Author: Andy Page[1]

A contract should be a clear, final, and enforceable agreement between two parties. But what if a contract states a party must perform an obligation for “two (3) years” or must pay “ten percent (1.0%).” What initially looks like a trivial typo outside the legal world can, in a dispute, become a critical issue with high stakes on the line.

Courts strive to give effect to the parties’ intent by reading contracts as a whole to try to resolve potential ambiguities and discrepancies. Yet when a numerical term is written differently as a word and as a numeral, which prevails?

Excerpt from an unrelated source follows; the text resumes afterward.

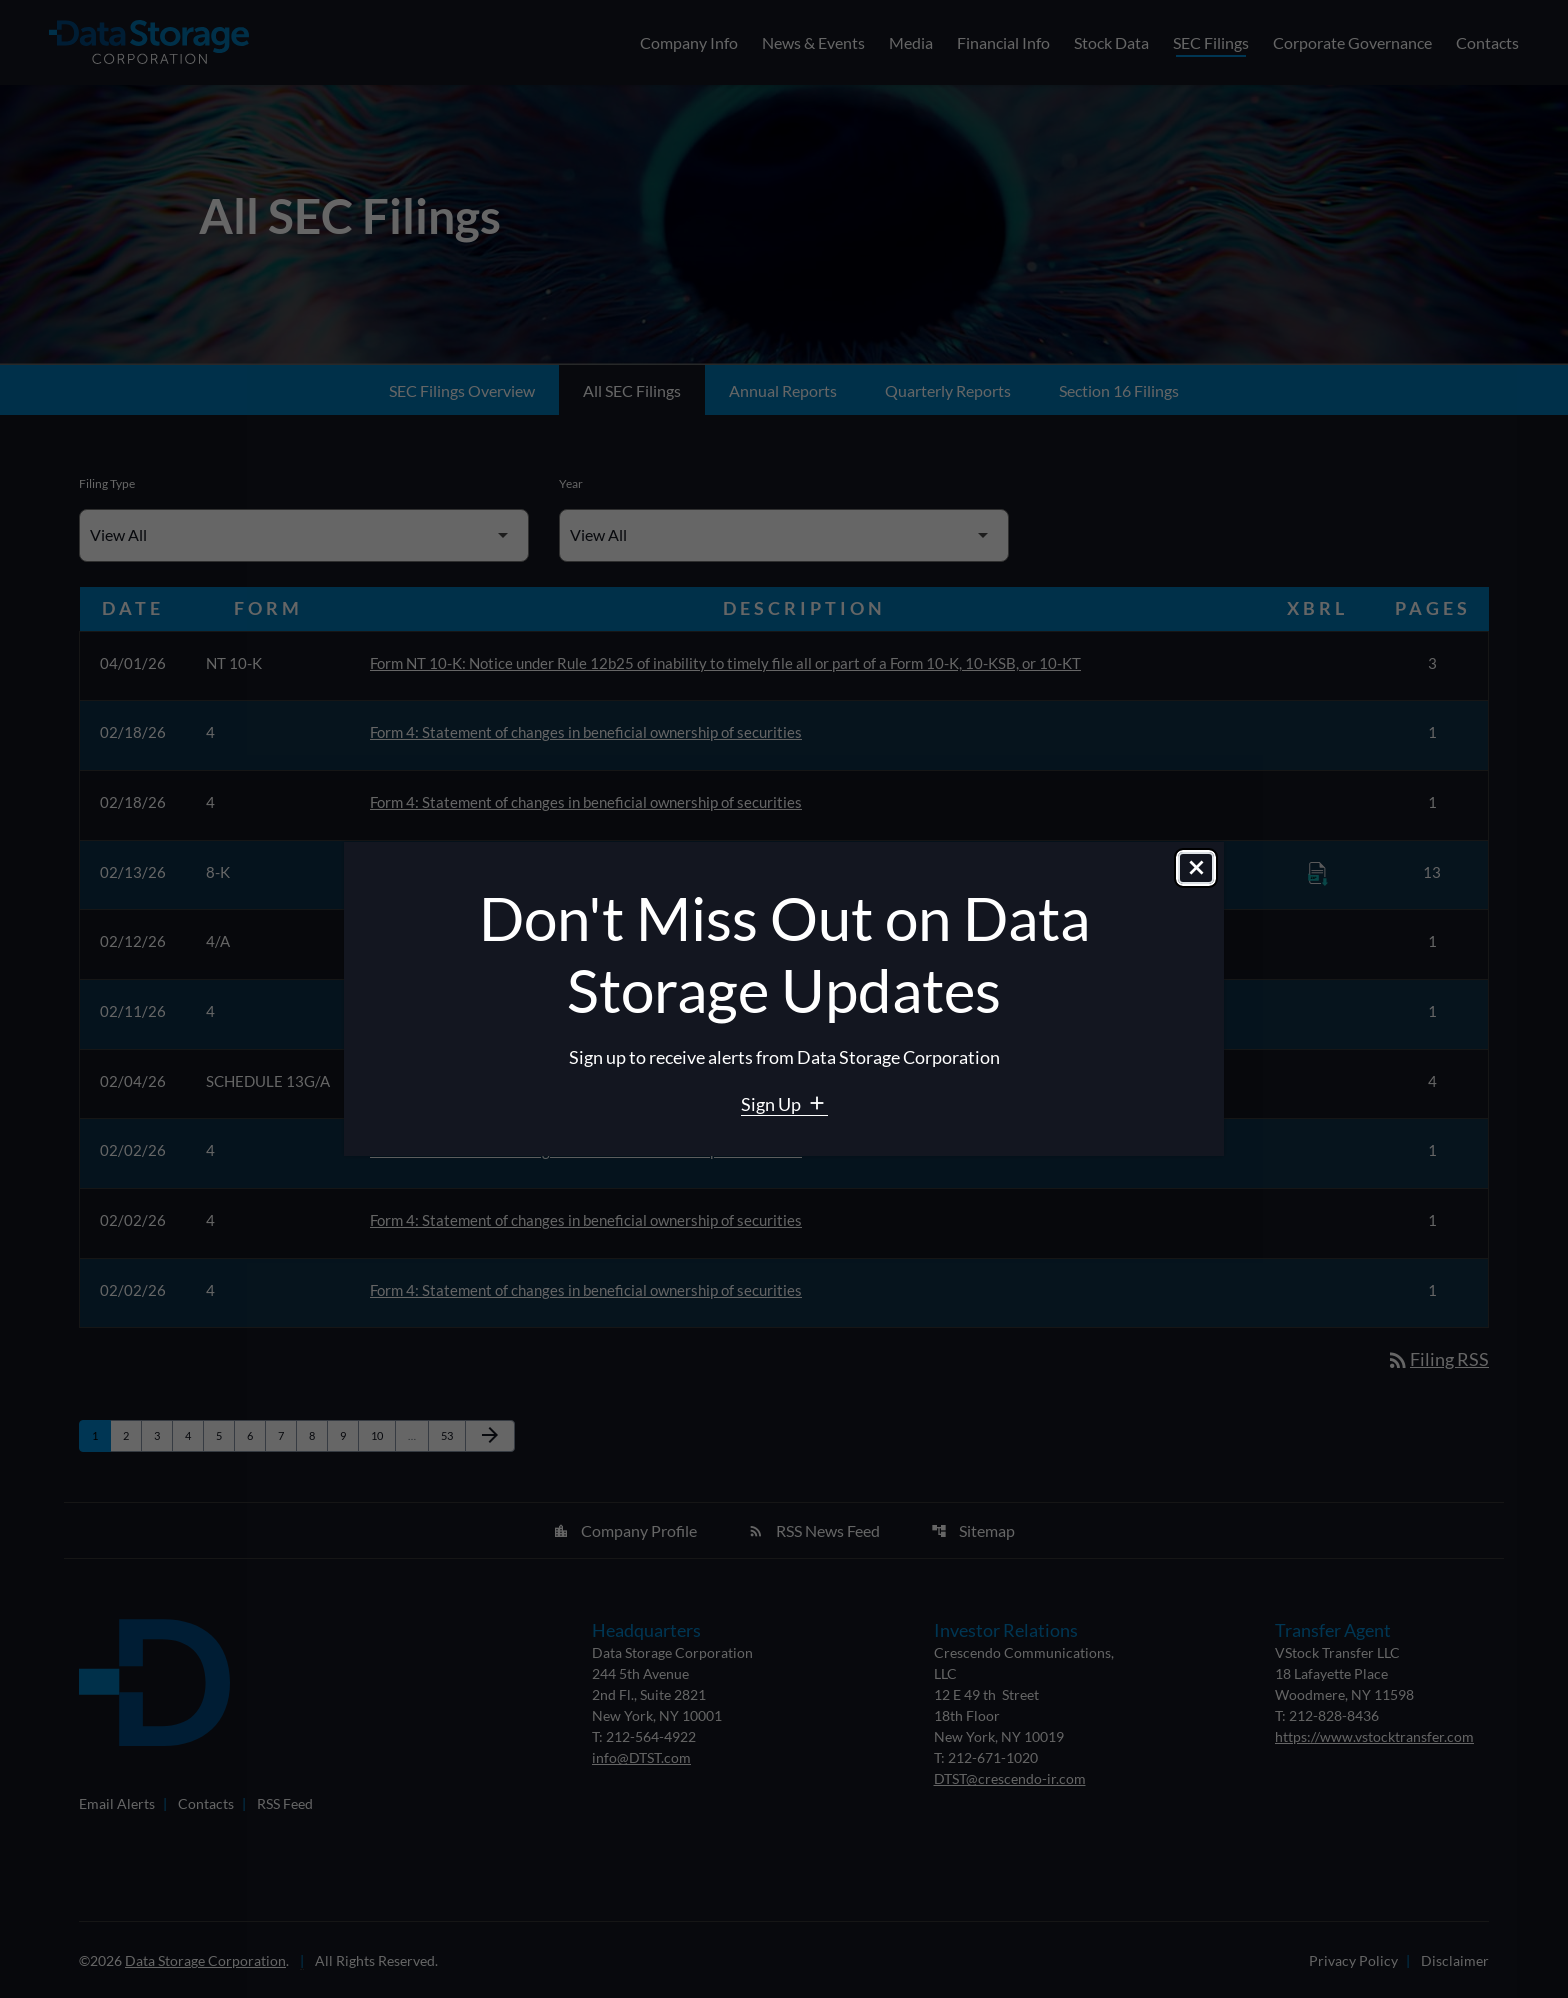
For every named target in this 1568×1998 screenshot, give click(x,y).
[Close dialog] (1196, 869)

Courts generally resolve discrepancies between written and numeral terms in contracts by favoring the written terms over the numerals. This principle is rooted in the idea that written words are less likely to result from a drafting error compared to numerals. Texas has decided this issue by statute: “If an instrument contains contradictory terms, . . . words prevail over numbers.”[2] In one Texas case, the conflicting numbers “one million seven thousand ($1,700,000.00) dollars” appeared in three different contract documents. See Charles R. Tips Family Tr. v. PB Commercial LLC, 459 S.W.3d 147, 153–54 (Tex. App.—Houston [1st Dist.] 2015, no pet.) The court held that inconsistencies create ambiguity when an agreement is susceptible to more than one reasonable interpretation. See also, in McBirney & Assocs. v. State, the Supreme Court of Alaska applied this principle to hold that “$3,500.00” was an error and “Thirty-five Thousand Dollars” was effective.

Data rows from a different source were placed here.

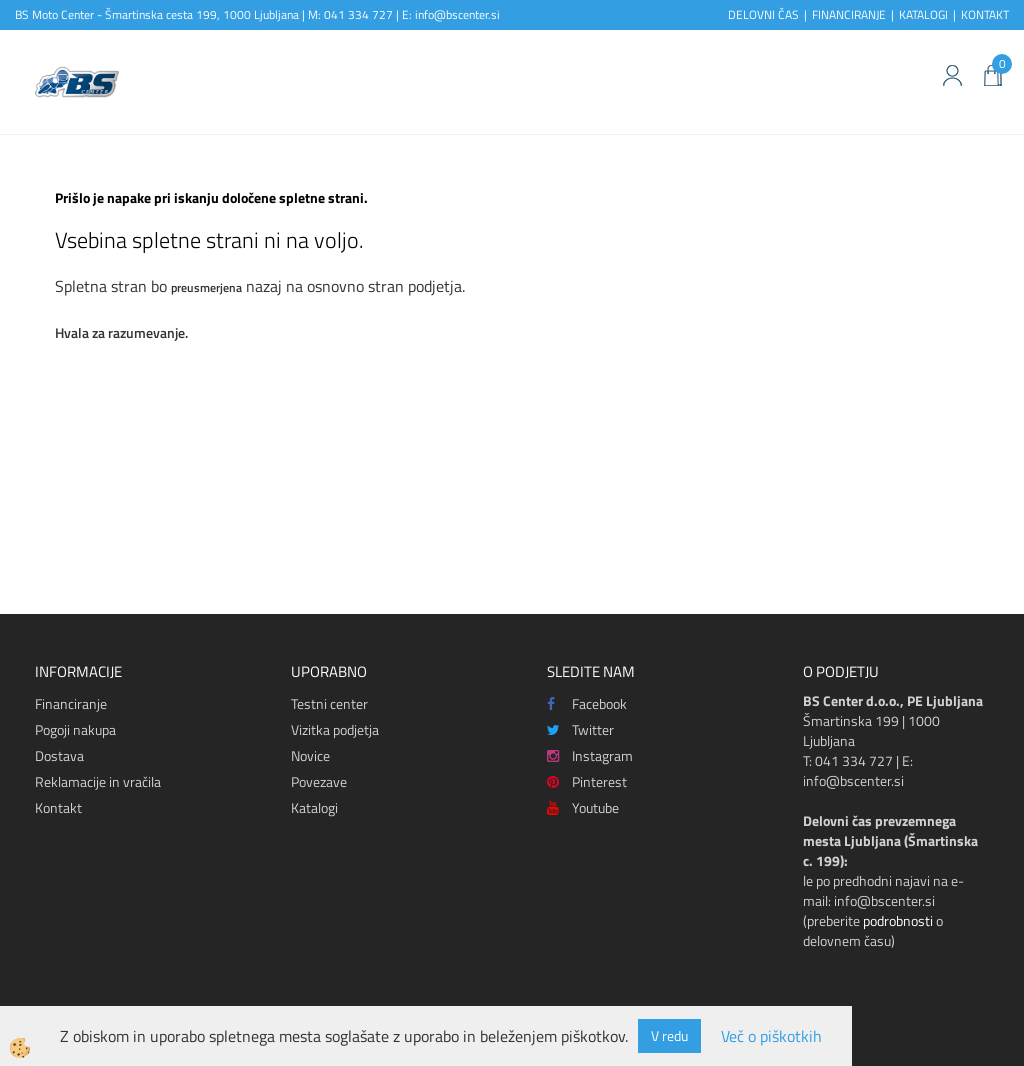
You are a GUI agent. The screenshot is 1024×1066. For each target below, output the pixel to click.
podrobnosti (898, 920)
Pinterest (587, 781)
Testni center (329, 703)
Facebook (587, 703)
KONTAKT (985, 14)
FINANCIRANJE (849, 14)
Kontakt (58, 807)
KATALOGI (923, 14)
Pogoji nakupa (75, 729)
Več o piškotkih (771, 1036)
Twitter (580, 729)
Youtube (583, 807)
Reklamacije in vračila (98, 781)
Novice (310, 755)
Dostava (59, 755)
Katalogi (314, 807)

Nebraska, where I am based, does not have a court opinion on this issue. A Nebraska court might follow other states and presume that numbers spelled out prevail over numerals, or a Nebraska court might default to the default analysis for ambiguous language in a contract. If language is ambiguous, the meaning a question of fact and permits the consideration of extrinsic evidence, such as context, to determine the meaning of the contract.[3] If the default analysis for ambiguous provisions applied, Nebraska courts would look beyond the four corners of a contract to the context and surrounding circumstances to determine the result of a discrepancy between spelled out numbers words and numerals.

The practical takeaway is that discrepancies between numbers and words are not always easy to resolve, which can affect enforceability, lead to litigation, and escalate a minor drafting oversight into a significant dispute.

The solution is proper planning. Drafters should pick one form, words or numerals, and apply it consistently throughout the document. Percentages, dates, monetary amounts, and units of measurement should be double-checked for clarity and internal alignment. Where dual forms are used, ensure they exactly match. Post-signing amendments or side letters can clarify any detected discrepancies before they become a problem, but the safest approach is to eliminate ambiguity from the start.

Numbers and words in contracts are deceptively simple. Left unchecked, mismatches create disputes, slow enforcement of the contract, and invite unnecessary litigation. Precision, consistency, and deliberate proofreading are the simplest tools for avoiding these pitfalls. In the end, clarity in contracts won’t be accidental – it should be engineered, one number or one word at a time.

About the Author

Andy Page

Andy Page,
Associate

Andy Page advises clients on a wide range of corporate and transactional matters, with experience spanning commercial contracts, M&A, entity formation, and international operations.

 


[1] Andy Page is a Corporate Associate at Hilgers PLLC in Lincoln, NE.

[2] Tex. Bus. & Com. Code § 3.114.

[3] See, e.g., Spring Creek Home v. Shurigar, 28 Neb. App. 785, 792 (2020).